We can’t get around it; in school, each child needs supplies, and depending on your school system, you may even be asked to help supply the classroom with items too. I am all for helping our teachers where we can because they deserve it. But after a few years of getting the school supply list, I quickly realized we were accumulating items year after year at home since they were never used up.
This school year, I made a conscious effort to reuse as many items we had in the home already. What that meant was gathering all the duo-tangs, binders, papers, pencil crayons, pencils, erasers and markers into a big pile and going over the items one by one. So, for example, if their supply list had 12 pencil crayons, we searched for 12 pencil crayons in different colours and I sharpened them all for them.
Is it easy reuse school supplies?
I can tell you honestly, there were some feelings that my boys had on various occasions about reusing their school supplies. One of my sons hated the idea. He wanted new things. He wanted brand new pencil crayons in a brand-new box from the store. Why? At first, I thought he was just being spoiled. And of course, I gave him a speech that any of you would do as a responsible parent – about knowing how lucky he was, how he should be grateful for what he has, etc, etc. Them after listening more, I realized it wasn’t so much about being spoiled as it was about being nervous to not have the correct list of supplies.
Going back to school is daunting for kids, and their list is the first and only tangible thing from school that they have to begin the new year. So, his anxiety was coming out in the form of frustration. He may have sounded spoiled, but I soon realized he wanted to be ready for school, and for him, being ready meant, conforming to the list given to him by his teacher. If the list had a pencil case with two zippers, he felt he needed to have that pencil case, even though we had others at home.
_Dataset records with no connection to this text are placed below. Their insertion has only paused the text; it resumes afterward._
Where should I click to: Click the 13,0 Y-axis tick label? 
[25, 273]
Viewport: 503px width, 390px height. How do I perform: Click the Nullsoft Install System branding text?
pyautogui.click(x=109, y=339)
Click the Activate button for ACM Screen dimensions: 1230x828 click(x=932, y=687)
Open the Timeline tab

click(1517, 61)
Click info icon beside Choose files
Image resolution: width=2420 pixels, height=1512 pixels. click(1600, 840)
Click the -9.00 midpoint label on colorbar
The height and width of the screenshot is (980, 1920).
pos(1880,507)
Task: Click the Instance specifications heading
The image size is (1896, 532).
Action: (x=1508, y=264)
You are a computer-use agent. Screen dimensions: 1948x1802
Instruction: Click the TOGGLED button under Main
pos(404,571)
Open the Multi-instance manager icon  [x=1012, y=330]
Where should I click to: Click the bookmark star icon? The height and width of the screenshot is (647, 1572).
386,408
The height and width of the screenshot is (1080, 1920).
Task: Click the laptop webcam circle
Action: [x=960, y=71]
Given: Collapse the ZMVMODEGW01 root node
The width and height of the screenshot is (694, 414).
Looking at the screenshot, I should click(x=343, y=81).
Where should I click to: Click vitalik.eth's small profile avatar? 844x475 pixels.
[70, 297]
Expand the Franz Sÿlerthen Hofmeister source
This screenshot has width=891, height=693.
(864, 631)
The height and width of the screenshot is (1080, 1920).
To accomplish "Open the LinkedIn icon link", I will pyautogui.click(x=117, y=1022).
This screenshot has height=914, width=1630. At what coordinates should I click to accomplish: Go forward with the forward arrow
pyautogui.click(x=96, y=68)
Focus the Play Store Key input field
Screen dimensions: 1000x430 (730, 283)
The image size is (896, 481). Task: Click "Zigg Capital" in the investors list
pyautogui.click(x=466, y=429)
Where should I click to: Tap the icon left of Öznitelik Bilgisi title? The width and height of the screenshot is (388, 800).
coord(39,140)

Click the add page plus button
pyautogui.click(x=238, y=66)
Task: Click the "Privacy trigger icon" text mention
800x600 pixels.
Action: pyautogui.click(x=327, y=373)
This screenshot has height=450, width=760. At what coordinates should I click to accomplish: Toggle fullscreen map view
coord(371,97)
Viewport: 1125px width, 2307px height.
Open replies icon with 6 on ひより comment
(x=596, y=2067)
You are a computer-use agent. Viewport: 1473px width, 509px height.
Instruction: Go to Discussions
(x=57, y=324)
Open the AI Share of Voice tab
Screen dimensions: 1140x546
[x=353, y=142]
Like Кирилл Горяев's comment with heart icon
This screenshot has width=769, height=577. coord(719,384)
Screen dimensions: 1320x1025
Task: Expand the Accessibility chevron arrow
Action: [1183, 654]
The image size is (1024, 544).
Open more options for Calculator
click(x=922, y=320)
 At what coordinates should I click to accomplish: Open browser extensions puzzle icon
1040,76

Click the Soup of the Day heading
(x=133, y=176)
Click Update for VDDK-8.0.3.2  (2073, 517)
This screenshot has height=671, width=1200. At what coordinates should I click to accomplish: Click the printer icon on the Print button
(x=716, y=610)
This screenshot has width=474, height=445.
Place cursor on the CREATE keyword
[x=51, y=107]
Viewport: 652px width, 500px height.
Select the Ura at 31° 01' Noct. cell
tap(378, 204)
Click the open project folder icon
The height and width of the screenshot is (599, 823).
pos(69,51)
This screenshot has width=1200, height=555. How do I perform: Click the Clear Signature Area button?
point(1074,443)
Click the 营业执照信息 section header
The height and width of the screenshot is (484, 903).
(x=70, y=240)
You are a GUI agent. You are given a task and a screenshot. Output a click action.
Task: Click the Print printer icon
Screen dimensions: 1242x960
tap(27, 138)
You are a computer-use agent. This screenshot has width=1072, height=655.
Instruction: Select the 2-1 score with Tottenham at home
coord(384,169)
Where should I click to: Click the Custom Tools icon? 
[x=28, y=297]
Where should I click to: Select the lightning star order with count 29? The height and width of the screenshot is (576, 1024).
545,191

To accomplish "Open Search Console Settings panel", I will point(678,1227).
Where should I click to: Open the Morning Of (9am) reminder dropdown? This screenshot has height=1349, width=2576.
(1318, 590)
So, I had to have a deeper conversation about how we had been through this before, and the list is just a guideline to be ready for school. And I promised if he was missing anything, we would be sure to have it for him for school in the first week back.
Steps to Take
Once we had clarified the concept of reusing and how it would be just fine with their teachers, we arranged everything with the list in hand.
We checked off everything we had and set off to the store to gather the things we didn’t. In the end, we did need more duo-tangs and binders, but we had a lot of things already. Convincing my boys that a half-broken eraser was just as good as a brand new one took a little while, but they got into it and realized just how much we had.
And finally, we made a big bag of still really useful school supplies we didn’t need and we will be donating them. It was very important to let me boys know just how grateful we were to be able to give them what they needed and not hold on to things we did not, so that others could have as well.
Making old things new
When it comes to backpacks, lunch bags and pencil cases, it is very tempting to get new, especially when the back-to-school flyers come in. We found a way to make their old bags extra special. For the last few years, wherever we have travelled during the summer, we have bought the boys a patch. Sometimes, their summers end with three or four patches from different places in the world. Then, we bring their backpacks, lunch boxes and pencil cases in to a shoes repair store or tailor and they patch them all on (you need a special machine to get them in small places like straps and pockets). It doesn’t cost much, and the results are awesome. Their bags have been changing each year with new patches to talk about with their friends when they get to school.
Fundraising for the school
Many schools have a program for students to order their supplies and it is a form of fundraising for the school. While I think this is a wonderful system and an easy solution for getting everything in one step, consider what you have already. Our school made it a point to make this program flexible, allowing parents to change the list to what they need, instead of forcing parents to purchase everything on the list. If your school doesn’t have that option, you can always bring it up. And as a family, decide to help your school in other ways with fundraising during the year.
I hope this helps you think of school supplies differently. Every little change helps, and shows our children new ways to see how to help the environment as well as others.